The very next month, my father, Joe Van Kirk, decided to come for a visit from his home in Florida. During his stay, he observed Keen talking on the phone to several individuals who had called to discuss some legal quandary or personal dilemma they were facing. These calls occupied several hours of Keen’s free time, which left very little time to visit with my father. Finally, my dad couldn’t remain quiet any longer, and he gave Keen the infamous “kitchen speech of 1998.” Dad emphatically stated: “Judas Priest, Keen! If you would have spent half as much time pursuing your college education as you spend on the phone trying to help people, you could have earned your degree by now! Then you’d be in a position to offer some real help!”

Well, that conversation resulted in what Oprah Winfrey refers to as “a light bulb moment.” A major light bulb moment. Yes, my dad’s comments inspired Keen to reconsider the possibility of selling the business and ignited his desire to pursue every avenue in pursuit of a college education and law degree.

“Listen to advice and accept instruction, that you may gain wisdom for the future.
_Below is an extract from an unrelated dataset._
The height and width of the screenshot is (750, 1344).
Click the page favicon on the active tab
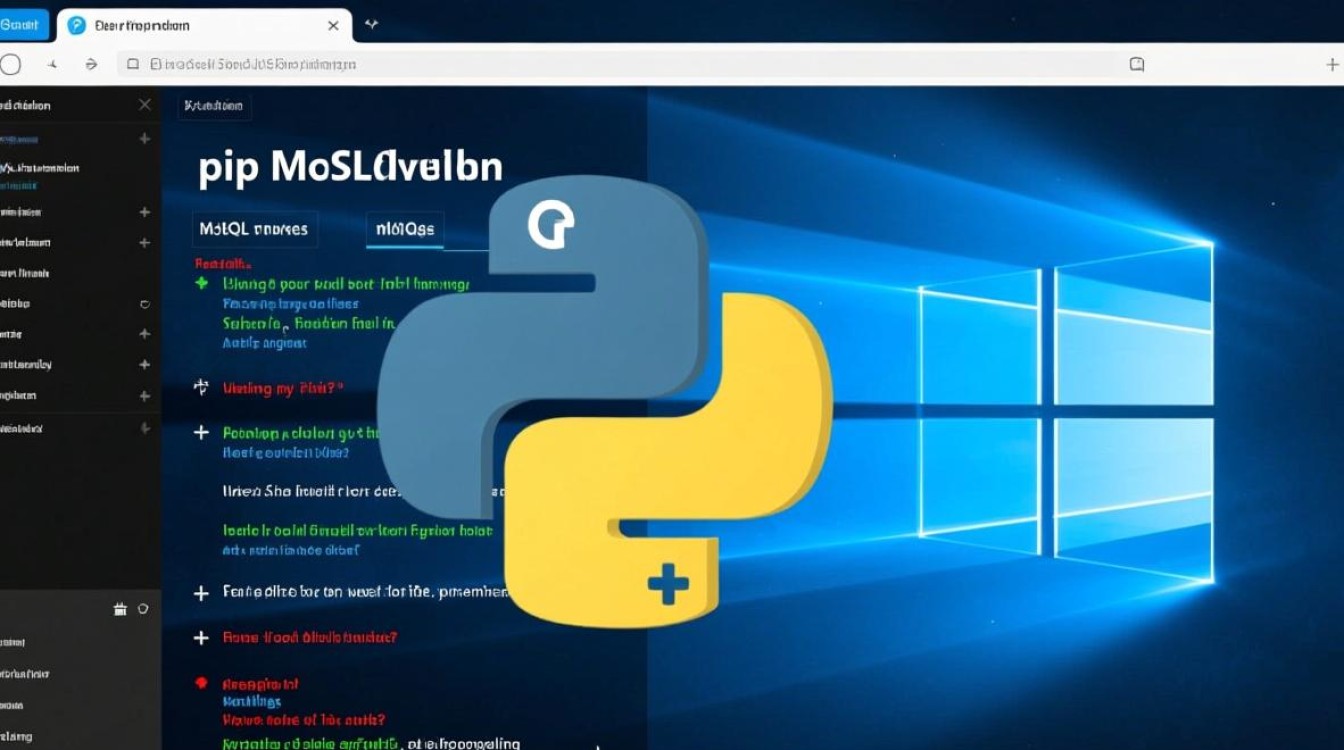(x=78, y=24)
Many are the plans in the mind of a man, but it is the purpose of the Lord that will be established.”
~ Proverbs 19:20-21(RSV)

To be continued ....

My Dad, Joe Van Kirk, with Keen

*The Cottage House Hotel is a part of Council Grove, Kansas' rich heritage. First a 3 room cottage next to a blacksmith and then a Boarding House built in the early 1870's by Reverend Joab Spencer. Owned and operated by the Mead/Marks family from 1879-1933. Major additions in 1898 and 1913. The Cottage House was "favorably known as a home for many of the commercial tourists who visited the city." After use as apartments during World War II, the hotel became the Stage Coach Motertel from 1959-1982. After restoration and renovation work in 1982-84 and 1988-89, the hotel beckons travelers once again. (Information courtesy of The Cottage House's original stationery.)